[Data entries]
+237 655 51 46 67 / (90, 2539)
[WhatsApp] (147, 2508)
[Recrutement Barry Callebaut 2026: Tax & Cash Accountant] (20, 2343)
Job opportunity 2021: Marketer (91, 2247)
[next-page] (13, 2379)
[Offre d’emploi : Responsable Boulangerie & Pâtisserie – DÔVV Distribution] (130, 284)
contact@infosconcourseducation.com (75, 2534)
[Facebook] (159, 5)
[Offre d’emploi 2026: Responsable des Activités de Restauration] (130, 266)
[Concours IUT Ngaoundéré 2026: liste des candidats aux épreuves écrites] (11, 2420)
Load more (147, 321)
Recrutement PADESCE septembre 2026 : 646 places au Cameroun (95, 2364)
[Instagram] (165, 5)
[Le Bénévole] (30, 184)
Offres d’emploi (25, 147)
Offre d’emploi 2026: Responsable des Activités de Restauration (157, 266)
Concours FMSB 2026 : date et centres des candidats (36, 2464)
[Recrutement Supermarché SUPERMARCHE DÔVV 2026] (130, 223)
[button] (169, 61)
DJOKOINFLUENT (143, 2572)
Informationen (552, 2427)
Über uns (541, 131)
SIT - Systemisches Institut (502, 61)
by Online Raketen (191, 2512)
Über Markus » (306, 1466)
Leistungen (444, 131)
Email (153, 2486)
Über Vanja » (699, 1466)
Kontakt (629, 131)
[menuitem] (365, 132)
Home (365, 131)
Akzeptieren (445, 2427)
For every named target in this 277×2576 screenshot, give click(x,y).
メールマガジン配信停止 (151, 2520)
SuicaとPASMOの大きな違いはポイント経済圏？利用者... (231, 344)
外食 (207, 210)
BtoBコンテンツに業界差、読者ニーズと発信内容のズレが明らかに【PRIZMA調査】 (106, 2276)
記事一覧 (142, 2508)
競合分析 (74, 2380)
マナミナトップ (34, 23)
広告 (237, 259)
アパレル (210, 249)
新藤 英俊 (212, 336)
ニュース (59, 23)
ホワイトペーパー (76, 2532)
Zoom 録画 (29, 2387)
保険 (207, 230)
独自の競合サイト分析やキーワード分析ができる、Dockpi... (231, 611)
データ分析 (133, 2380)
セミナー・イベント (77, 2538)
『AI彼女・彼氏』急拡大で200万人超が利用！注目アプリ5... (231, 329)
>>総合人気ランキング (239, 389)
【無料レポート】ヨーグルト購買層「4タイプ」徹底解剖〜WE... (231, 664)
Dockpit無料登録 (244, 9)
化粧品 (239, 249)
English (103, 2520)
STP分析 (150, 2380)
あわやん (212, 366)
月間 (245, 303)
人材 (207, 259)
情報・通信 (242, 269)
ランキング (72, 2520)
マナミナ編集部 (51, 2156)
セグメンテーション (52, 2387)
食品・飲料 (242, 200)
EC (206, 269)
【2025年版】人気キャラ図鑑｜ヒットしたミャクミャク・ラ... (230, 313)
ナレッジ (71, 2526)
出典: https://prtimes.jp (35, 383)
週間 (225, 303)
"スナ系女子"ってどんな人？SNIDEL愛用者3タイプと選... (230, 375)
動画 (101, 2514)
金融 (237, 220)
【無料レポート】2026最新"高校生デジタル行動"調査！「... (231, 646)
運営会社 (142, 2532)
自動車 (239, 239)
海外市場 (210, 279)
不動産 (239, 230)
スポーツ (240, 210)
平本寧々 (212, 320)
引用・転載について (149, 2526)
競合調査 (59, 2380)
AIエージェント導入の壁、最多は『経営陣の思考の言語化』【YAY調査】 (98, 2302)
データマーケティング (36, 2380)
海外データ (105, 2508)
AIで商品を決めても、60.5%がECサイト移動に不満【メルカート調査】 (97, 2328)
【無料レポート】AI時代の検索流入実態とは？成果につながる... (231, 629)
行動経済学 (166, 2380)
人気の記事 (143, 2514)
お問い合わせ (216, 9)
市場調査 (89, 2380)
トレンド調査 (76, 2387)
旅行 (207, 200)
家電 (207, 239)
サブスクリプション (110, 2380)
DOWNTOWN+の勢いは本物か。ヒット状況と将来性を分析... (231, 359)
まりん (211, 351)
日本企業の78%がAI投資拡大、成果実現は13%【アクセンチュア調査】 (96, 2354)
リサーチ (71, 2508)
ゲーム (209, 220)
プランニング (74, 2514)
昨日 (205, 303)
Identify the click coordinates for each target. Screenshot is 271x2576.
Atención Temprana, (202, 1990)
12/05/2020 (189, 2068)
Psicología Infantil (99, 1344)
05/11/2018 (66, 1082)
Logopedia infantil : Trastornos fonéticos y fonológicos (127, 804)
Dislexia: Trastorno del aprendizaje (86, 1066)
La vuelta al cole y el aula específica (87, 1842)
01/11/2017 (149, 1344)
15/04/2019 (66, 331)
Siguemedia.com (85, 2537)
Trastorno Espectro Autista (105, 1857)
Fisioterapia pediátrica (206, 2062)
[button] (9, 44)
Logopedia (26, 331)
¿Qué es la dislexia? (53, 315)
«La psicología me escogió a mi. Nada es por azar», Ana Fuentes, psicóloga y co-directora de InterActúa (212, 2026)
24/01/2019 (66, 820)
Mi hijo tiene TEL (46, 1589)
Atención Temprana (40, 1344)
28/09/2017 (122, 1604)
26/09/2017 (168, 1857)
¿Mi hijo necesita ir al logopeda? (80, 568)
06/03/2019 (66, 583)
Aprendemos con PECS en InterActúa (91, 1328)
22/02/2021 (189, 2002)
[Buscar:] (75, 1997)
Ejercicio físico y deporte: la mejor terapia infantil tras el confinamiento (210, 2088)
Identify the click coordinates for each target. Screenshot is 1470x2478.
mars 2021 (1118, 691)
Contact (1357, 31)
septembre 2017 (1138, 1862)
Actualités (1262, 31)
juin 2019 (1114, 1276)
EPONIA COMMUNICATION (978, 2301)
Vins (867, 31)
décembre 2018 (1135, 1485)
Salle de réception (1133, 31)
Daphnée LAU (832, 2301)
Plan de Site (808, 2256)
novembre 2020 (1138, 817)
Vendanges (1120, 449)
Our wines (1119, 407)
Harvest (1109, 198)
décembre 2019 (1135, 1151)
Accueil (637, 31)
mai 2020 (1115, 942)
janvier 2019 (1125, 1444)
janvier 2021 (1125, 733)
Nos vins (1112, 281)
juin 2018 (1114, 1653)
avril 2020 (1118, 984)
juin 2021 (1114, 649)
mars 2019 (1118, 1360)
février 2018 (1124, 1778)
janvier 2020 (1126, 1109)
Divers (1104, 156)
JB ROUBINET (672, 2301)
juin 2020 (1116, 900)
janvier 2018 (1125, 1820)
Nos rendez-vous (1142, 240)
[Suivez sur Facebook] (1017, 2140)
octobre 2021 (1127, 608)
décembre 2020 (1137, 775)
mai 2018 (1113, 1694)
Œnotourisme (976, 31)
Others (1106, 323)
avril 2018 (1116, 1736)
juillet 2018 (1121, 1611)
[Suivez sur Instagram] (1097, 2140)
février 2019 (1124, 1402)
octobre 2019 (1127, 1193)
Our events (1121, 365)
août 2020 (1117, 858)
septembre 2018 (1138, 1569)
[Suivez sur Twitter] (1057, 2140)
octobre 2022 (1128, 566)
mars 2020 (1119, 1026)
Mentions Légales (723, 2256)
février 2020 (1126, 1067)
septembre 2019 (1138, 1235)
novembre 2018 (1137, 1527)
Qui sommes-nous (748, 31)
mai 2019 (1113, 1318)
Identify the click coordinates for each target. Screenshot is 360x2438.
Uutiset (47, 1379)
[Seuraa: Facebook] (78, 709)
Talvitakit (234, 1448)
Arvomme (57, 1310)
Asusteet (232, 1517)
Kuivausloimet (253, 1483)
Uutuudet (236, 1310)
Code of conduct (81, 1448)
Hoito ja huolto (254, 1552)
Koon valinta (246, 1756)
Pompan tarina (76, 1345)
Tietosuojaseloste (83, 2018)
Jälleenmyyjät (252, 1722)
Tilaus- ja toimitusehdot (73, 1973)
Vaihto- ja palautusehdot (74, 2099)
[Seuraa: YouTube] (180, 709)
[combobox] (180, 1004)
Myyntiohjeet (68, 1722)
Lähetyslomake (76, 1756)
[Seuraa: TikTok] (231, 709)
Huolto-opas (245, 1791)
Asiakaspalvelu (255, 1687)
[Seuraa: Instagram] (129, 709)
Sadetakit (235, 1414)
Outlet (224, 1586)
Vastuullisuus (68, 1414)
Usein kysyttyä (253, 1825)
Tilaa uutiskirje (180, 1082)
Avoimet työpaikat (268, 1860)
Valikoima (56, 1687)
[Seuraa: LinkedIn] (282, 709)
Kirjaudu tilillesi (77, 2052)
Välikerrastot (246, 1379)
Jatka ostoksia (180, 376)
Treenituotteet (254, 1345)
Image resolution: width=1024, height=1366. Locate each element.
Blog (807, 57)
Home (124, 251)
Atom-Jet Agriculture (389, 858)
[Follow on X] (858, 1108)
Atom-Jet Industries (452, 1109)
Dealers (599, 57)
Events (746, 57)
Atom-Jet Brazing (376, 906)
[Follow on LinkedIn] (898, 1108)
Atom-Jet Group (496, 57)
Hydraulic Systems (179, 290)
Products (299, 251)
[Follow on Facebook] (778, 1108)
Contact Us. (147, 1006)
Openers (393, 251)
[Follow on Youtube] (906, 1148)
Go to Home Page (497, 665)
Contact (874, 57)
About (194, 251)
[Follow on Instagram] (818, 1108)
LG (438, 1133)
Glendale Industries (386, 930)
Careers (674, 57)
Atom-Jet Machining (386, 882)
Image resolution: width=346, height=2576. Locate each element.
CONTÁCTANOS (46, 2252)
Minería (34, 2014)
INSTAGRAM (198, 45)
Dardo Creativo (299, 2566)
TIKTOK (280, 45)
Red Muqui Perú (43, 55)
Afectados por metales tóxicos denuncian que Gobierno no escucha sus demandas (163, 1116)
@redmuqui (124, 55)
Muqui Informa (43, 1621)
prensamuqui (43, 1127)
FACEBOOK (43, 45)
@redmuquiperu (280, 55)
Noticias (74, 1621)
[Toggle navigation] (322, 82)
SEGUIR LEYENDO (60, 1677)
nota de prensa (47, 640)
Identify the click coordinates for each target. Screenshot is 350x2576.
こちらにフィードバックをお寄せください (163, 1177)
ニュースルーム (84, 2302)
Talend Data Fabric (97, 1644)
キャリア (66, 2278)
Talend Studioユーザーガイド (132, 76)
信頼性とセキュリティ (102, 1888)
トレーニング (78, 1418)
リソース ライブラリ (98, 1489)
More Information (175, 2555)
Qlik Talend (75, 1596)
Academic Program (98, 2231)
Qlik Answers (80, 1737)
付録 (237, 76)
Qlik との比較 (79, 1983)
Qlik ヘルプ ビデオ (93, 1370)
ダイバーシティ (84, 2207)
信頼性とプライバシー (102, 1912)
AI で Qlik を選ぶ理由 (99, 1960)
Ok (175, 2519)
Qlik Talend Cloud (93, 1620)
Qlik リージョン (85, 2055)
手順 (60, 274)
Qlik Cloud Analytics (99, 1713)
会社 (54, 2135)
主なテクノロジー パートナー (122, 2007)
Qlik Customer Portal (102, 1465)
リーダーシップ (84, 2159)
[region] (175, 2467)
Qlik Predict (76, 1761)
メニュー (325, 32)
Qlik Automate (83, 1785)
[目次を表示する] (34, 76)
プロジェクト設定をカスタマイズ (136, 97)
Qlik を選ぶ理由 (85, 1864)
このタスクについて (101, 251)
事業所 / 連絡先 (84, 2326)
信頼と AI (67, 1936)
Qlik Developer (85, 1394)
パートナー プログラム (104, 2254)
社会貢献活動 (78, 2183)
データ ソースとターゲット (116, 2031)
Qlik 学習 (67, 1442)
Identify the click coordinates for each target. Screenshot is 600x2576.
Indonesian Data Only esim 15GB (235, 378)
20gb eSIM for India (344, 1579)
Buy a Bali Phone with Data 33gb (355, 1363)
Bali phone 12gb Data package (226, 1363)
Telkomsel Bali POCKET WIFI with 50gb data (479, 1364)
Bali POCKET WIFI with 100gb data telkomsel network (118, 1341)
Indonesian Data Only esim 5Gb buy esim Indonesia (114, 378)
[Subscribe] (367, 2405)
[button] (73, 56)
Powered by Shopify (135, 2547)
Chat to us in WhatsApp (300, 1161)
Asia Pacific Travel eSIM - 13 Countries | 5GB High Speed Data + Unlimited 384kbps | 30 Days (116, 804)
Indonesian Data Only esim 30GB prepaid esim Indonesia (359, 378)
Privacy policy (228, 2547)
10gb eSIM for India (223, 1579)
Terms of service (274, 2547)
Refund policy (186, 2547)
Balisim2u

Aim of the task — Transcribe the records above from the line holding "このタスクについて (101, 251)" down to the line holding "20gb eSIM for India (344, 1579)", inclusive, without adding anything.

The answer —
このタスクについて (101, 251)
事業所 / 連絡先 (84, 2326)
信頼と AI (67, 1936)
Qlik Developer (85, 1394)
パートナー プログラム (104, 2254)
社会貢献活動 (78, 2183)
データ ソースとターゲット (116, 2031)
Qlik 学習 (67, 1442)
Identify the click coordinates for each target. Screenshot is 600x2576.
Indonesian Data Only esim 15GB (235, 378)
20gb eSIM for India (344, 1579)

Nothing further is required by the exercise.